YOUR ASSIGNMENT -
Lines from the one containing "The height and" through the last line of the records below need to be repeated exactly; nothing else, and no pictures.

STUDY MATERIAL -
╭──
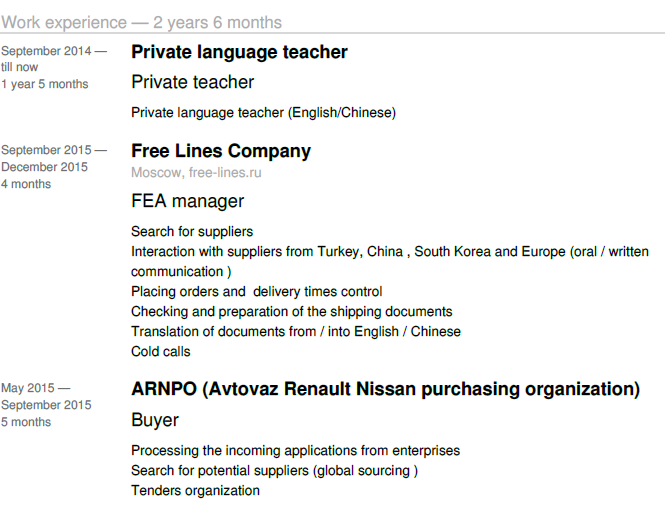Viewport: 665px width, 511px height.
Task: Click the "Tenders organization" line
Action: 195,490
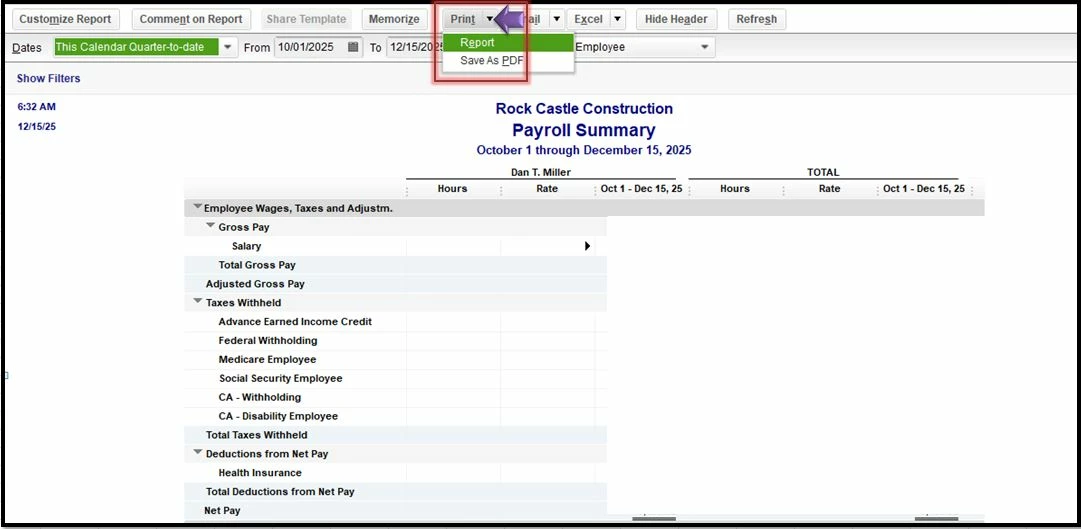Open the Excel dropdown arrow

click(x=618, y=19)
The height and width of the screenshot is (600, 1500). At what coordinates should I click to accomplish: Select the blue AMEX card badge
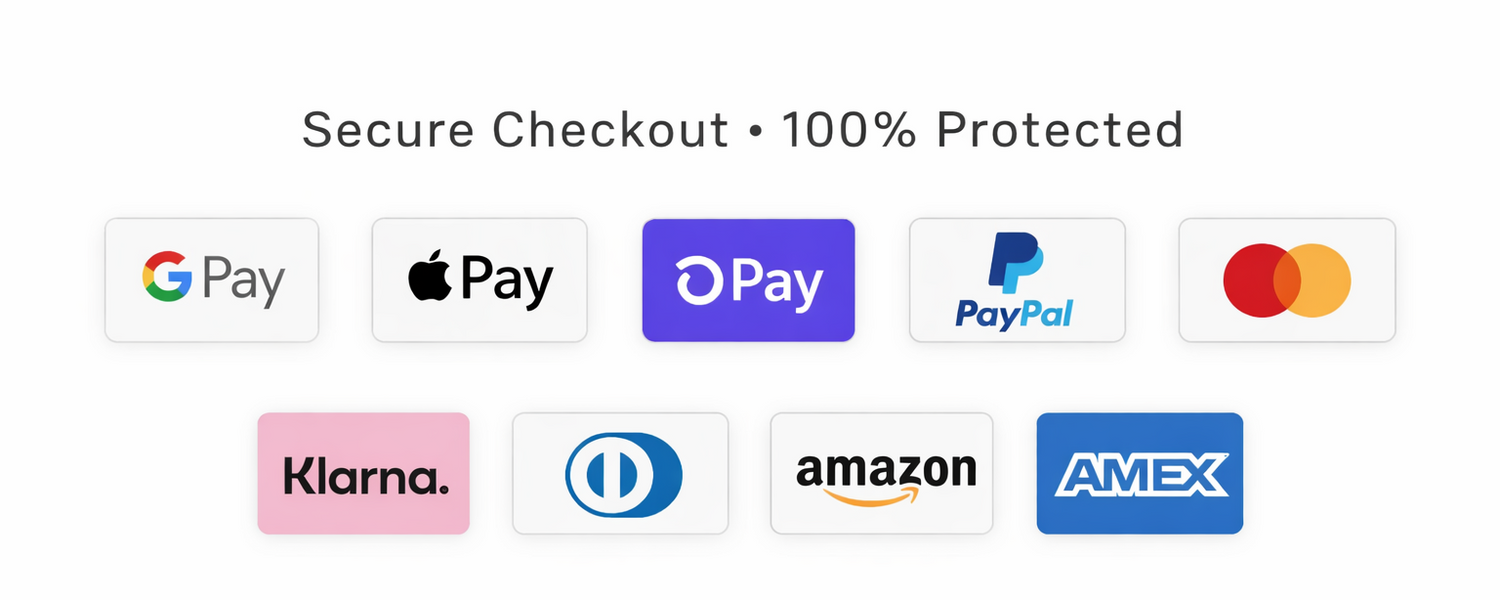(1140, 473)
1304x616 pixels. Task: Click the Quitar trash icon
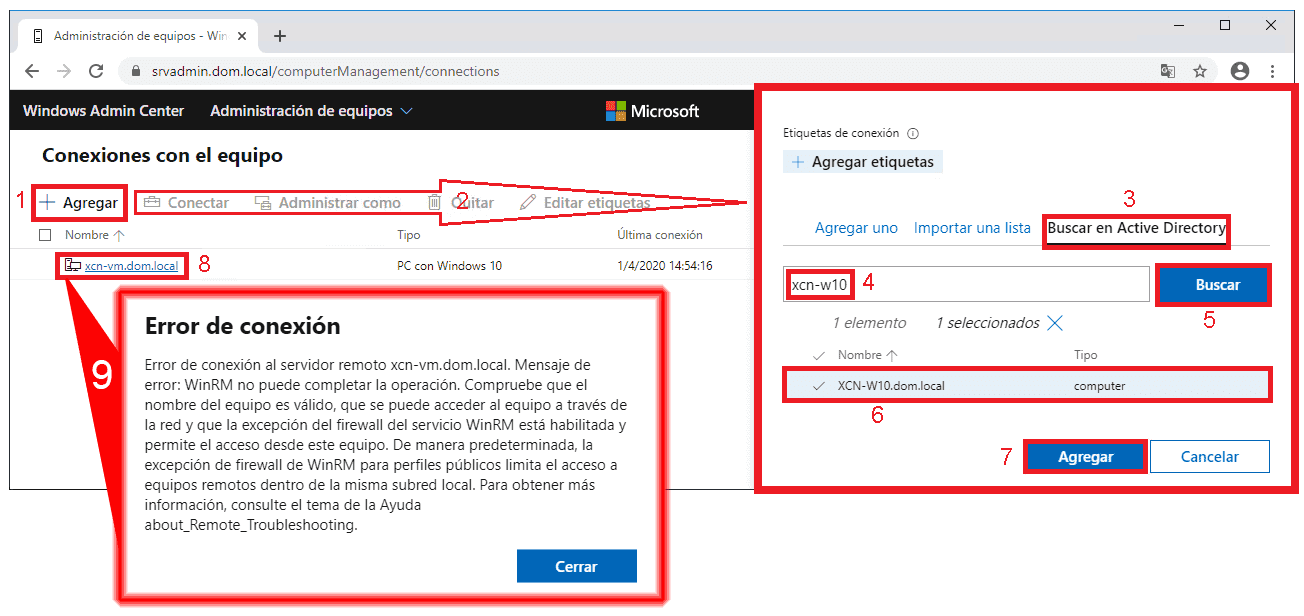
╰──
ANSWER TO THIS TASK -
The height and width of the screenshot is (600, 1500). At what coordinates should I click to accomplish: Select the blue AMEX card badge
(1140, 473)
1304x616 pixels. Task: Click the Quitar trash icon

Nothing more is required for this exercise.